While Shami’s exploits in Tests have been well-documented and received praise from all and sundry, his performances in ODI cricket have gone unnoticed and not been given their due.
Shami made his ODI debut against Pakistan in Delhi on the 6th of January, 2013 - he bowled four maidens in nine overs conceding just 23 runs. Since then he was a regular in the India ODI set-up till the 2015 World Cup.
He was the leading wicket-taker in the world in ODI cricket from his debut till the end of the World Cup Down Under (29th March 2015). During this period, he aggregated 87 wickets in just 46 innings at an impressive average of 24.89. He picked a wicket, on an average, every 26.9 deliveries.
His average placed him amongst the ten-best fast bowlers in the period and was higher than the likes of Morne Morkel, Mohammad Irfan, Junaid Khan and Malinga amongst others.
Shami was a wicket-taker as was evident from his bowling strike rate which was the fourth-highest (amongst pace bowlers; min. 15 innings and 25 wickets) in this period after Starc (22.9), Corey Anderson (23.5) and McClenaghan (26.3).
Only Starc (2.03) and McClenaghan (1.94) averaged more wickets per match than Shami (1.89).
Shami picked 4 or more wickets in an innings on five occasions in this time-frame. Only McClenaghan and Starc (7 times each) did better on this count.
50 of Shami’s 87 wickets in this period were top-middle order wickets (numbers 1-5) – that is a significant 57.47%, showcasing the quality of his wickets.
He was also the leading Indian bowler during this period. Not only did he have the highest wickets-tally but also the best average and strike rate amongst all Indian bowlers (min. 15 matches) in this time-frame.
There was a difference of 44 wickets between him and Bhuvneshwar Kumar who bowled in just three fewer innings than Shami (46 compared to 43). That is how good Shami was in this period. And he was that much better than the rest.
Year-wise, Shami picked 30 wickets in 2013 at 30.06 apiece. He improved to 38 at 22.94 apiece in 2014. His bowling average was at its best in 2015 when he conceded just 20.63 runs per wicket for his 19 wickets.
Shami has an excellent record in SENA. He has picked 47 wickets in just 22 innings at 22.23 apiece.

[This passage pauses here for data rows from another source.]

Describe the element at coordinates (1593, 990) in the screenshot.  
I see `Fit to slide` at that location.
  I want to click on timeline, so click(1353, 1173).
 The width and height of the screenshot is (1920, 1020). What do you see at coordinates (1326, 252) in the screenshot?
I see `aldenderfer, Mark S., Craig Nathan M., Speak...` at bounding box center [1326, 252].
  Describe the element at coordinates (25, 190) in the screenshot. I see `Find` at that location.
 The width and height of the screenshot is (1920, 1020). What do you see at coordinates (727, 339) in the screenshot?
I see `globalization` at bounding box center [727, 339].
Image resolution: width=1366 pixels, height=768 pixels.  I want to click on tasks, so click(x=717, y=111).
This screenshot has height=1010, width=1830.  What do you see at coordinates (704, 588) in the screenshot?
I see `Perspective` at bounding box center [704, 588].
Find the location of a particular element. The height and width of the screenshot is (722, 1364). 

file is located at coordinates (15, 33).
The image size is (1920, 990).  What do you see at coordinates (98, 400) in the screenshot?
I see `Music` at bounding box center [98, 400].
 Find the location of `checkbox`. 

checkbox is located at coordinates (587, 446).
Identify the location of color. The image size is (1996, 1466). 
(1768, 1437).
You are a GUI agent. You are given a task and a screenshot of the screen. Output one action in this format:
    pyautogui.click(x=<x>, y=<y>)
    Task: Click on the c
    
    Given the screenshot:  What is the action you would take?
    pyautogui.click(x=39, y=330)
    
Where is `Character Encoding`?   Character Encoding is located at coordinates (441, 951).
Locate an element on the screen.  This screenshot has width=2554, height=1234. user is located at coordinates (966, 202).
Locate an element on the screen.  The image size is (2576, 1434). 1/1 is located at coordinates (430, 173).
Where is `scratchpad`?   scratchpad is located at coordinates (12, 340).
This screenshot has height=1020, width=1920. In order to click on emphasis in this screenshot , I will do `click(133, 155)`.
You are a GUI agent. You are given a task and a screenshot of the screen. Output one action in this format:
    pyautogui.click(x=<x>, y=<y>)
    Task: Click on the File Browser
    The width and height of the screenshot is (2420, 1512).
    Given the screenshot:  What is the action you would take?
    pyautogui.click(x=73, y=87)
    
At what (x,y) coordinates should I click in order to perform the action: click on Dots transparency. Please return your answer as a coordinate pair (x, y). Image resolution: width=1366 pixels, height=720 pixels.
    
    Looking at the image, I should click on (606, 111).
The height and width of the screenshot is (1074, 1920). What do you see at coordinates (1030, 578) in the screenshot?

What is staggering is this. His strike rate of 23.8 in SENA is the best ever for a visiting pace bowler from the subcontinent and West Indies and Zimbabwe (min. 20 wickets) – highlighting his wicket-taking prowess in these conditions.
Just for perspective, Waqar and Akhtar had a strike rate of 29 in SENA, Malinga (31.9), Roberts (34.5) and Akram (35.9).
In terms of wickets per innings, Shami picks, on an average, 2.14 wickets in every match in SENA. This is the second-best wickets per match frequency after Hasan Ali (2.17 wickets per match).
Shami’s average in SENA is the fifth-best only after the great West Indian trio of Garner, Roberts and Holding and Madan Lal (a highly under-rated ODI bowler).
This is a mind-boggling record which has completely gone unnoticed.
Shami was the leading wicket-taker in the three bilateral series he played in South Africa (9 wickets at 20.55 apiece), New Zealand (11 wickets at 28.72) and England (8 wickets at 19 piece).
He was also the fourth-highest wicket-taker in the 2015 World Cup – 17 wickets in 7 innings at 17.29 apiece – after Starc and Boult (22 wickets) and Yadav (18 wickets).
In the light of the above record, it is baffling that Shami has not found a permanent place in the Indian ODI XI. In fact, he has just played 5 ODIs in almost 4 years since the 2015 World Cup. He was out of international cricket for 16 months courtesy a knee injury which he sustained during the tournament. Although he made a comeback into the Test side for the West Indies tour in July 2016, he did not play another ODI till a year later.
Opportunities since have been few and far between (two more ODIs in 2017 and two in 2018). Injuries, personal issues and ignorance by the team management along with the rise of Bumrah and Bhuvneshwar as the preferred fast bowling pair in the format have kept Shami out of reckoning from ODI cricket.
Shami’s performance in the Test series in South Africa earned him a spot in the ODI squad but he wasn’t given a single game in the six-match series. He has continued to impress in whites for India and after successful tours of England and Australia, has been recalled to the ODI set-up.
Shami has all the skills to be successful in the format and re-ignite his career. He can swing the ball both ways, get the old ball to reverse, has a deceptive bouncer and varies his pace well.
With such variations in his repertoire and a stellar past record in the format, especially in SENA (England would host the World Cup in a few months time), the selectors and the team management would do a disservice to label him as just a ‘Test specialist’.